SQLkiwi (5/15/2010)
If the source table is large and there are many duplicates, deleting all the duplicates in one go is likely to be slow and use a great deal of transaction log space. You could consider deleting rows in batches, or using a minimally-logged alternative as shown below:
-- Create a test database
USE master;
CREATE DATABASE RemoveDuplicates;
GO
USE RemoveDuplicates;
GO
-- Source table with duplicate data (must reside on the default file group)
CREATE TABLE dbo.Data
(
id INTEGER IDENTITY(1,1) NOT NULL PRIMARY KEY CLUSTERED,
size INTEGER NOT NULL
)
ON [DEFAULT];
GO
-- Sample data
INSERT dbo.Data (size)
VALUES (1), (1), (2),
(3), (2), (1), (3);
GO
-- Sample non-clustered index
CREATE NONCLUSTERED INDEX [IX dbo.Data size]
ON dbo.Data (size)
ON [DEFAULT];
GO
-- Identify the records to keep and save them to a new table
SELECT D1.id,
D1.size
INTO dbo.ToSave
FROM (
SELECT *,
rn = ROW_NUMBER() OVER (PARTITION BY size ORDER BY id)
FROM dbo.Data D1
) D1
WHERE D1.rn = 1;
GO
-- Switch to the bulk logged recovery model to allow
-- minimally-logged index builds
-- (in a real system you would take a log backup now)
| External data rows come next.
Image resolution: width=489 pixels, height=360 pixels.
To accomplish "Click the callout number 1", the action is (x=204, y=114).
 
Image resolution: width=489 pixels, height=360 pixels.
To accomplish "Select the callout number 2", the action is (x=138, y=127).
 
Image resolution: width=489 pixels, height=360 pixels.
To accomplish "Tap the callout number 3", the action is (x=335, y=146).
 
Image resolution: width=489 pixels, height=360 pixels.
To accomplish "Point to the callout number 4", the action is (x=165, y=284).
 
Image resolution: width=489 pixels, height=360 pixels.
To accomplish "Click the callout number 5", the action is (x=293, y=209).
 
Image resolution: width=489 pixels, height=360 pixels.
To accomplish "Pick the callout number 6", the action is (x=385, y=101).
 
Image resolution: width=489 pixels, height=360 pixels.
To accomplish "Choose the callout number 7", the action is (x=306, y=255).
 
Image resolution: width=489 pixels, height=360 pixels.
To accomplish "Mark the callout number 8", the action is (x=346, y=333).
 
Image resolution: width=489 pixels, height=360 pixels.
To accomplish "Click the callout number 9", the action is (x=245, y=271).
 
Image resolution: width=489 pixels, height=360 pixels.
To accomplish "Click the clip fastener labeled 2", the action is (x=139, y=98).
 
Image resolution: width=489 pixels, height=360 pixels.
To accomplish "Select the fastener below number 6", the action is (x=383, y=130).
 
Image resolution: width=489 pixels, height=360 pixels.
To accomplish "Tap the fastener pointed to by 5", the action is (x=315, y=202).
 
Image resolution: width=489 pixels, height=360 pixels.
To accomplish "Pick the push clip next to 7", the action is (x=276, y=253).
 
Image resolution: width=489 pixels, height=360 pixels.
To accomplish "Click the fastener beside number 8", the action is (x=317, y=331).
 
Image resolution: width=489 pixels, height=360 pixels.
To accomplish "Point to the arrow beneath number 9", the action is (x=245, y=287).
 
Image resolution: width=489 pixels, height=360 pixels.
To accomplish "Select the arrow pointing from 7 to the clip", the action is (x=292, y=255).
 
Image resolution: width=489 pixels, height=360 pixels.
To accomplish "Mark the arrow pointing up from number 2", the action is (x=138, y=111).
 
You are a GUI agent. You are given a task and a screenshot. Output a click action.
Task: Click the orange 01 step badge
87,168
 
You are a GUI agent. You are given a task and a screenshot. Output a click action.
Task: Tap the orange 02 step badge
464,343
ALTER DATABASE RemoveDuplicates
SET RECOVERY BULK_LOGGED;
GO
-- The new table needs the same indexes as the source table
-- Full requirements: http://technet.microsoft.com/en-us/library/ms191160.aspx
ALTER TABLE dbo.ToSave
ADD PRIMARY KEY CLUSTERED (id);
GO
CREATE INDEX nc1 ON dbo.ToSave (size) ON [DEFAULT];
GO
-- Switch back to full recovery
-- (in a real system you would take a second log backup now)
ALTER DATABASE RemoveDuplicates
SET RECOVERY FULL;
GO
-- Replace the original table with the saved data
BEGIN TRY
-- Begin atomic operation
BEGIN TRANSACTION;
-- Empty the source table
TRUNCATE TABLE dbo.Data;
-- Transfer the saved rows (metadata operation)
ALTER TABLE dbo.ToSave
SWITCH TO dbo.Data;
-- Drop the temporary storage
DROP TABLE dbo.ToSave;
-- Success
COMMIT TRANSACTION;
END TRY
BEGIN CATCH
-- Error handling
DECLARE @Msg NVARCHAR(2048);
SET @Msg = ERROR_MESSAGE();
IF XACT_STATE() <> 0 ROLLBACK TRANSACTION;
RAISERROR('ROLLBACK: %s', 16, 1, @Msg);
END CATCH;
GO
-- Show the de-duplicated data
SELECT *
FROM dbo.Data;
GO
-- Tidy up
USE master;
DROP DATABASE RemoveDuplicates;
Paul, realize this is an old thread, but I have a question. Would the use of the ALTER TABLE ... SWITCH TO ... require that the use of the Enterprise Editon of SQL Server?